Former Margraviate in northern Italy (1433-1530)

The Marquisate or Marquisate of Mantua (Marchesato di Mantova) was a margraviate centered around the city of Mantua in Lombardy. Ruled by the Gonzaga family from its founding in 1433, it would later be raised to the rank of Duchy in 1530.

==History==
The Marquisate of Mantua began with Gianfrancesco I Gonzaga who, with the payment of 12,000 gold florins, in 1433 was appointed first marquis by the Emperor Sigismund, of whom he had married his niece Barbara of Brandenburg with his eldest son, Ludovico III Gonzaga. The territorial expansion of the family began with Gianfrancesco, up to occupying some border lands of today's Upper Mantua area, taken from the Brescians, and the territories of Ostiano and Isola Dovarese, wrested from the Cremonese. During the period of the Margraviate, the Gonzaga's coat of arms was enriched with the cross in red set aside by the four eagles.

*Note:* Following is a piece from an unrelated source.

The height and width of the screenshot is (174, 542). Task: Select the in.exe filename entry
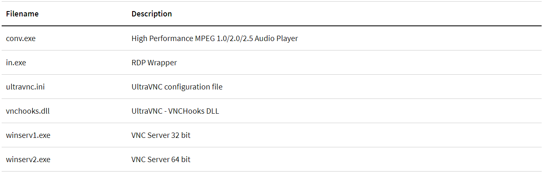[x=16, y=63]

From 1444 to 1478 Ludovico III ruled, which marked a first peak in the city's artistic life. Notable artists such as Andrea Mantegna, Luca Fancelli and Leon Battista Alberti were called to his court, who left an indelible mark on the history of Mantua.

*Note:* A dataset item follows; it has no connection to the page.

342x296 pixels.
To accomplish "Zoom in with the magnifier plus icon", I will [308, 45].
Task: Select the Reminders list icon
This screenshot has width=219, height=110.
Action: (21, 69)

In his brief marquisate, from 1478 to 1484, Federico I Gonzaga consolidated his line of friendship with the powerful Milanese Sforza dynasty, also serving as commander of the Milanese troops.

The fourth Marquis, Francesco II, renewed his alliance with the House of Este thanks to his marriage to Isabella d'Este, one of the most important women of the Renaissance and of the Italian cultural world of her time.

With Federico II Gonzaga, who succeeded his father Francesco as fifth and last Marquis of Mantua in 1519, the city experienced another period of splendour. He is remembered for the construction of Palazzo Te by Giulio Romano and the embellishment of the Palazzo Ducale.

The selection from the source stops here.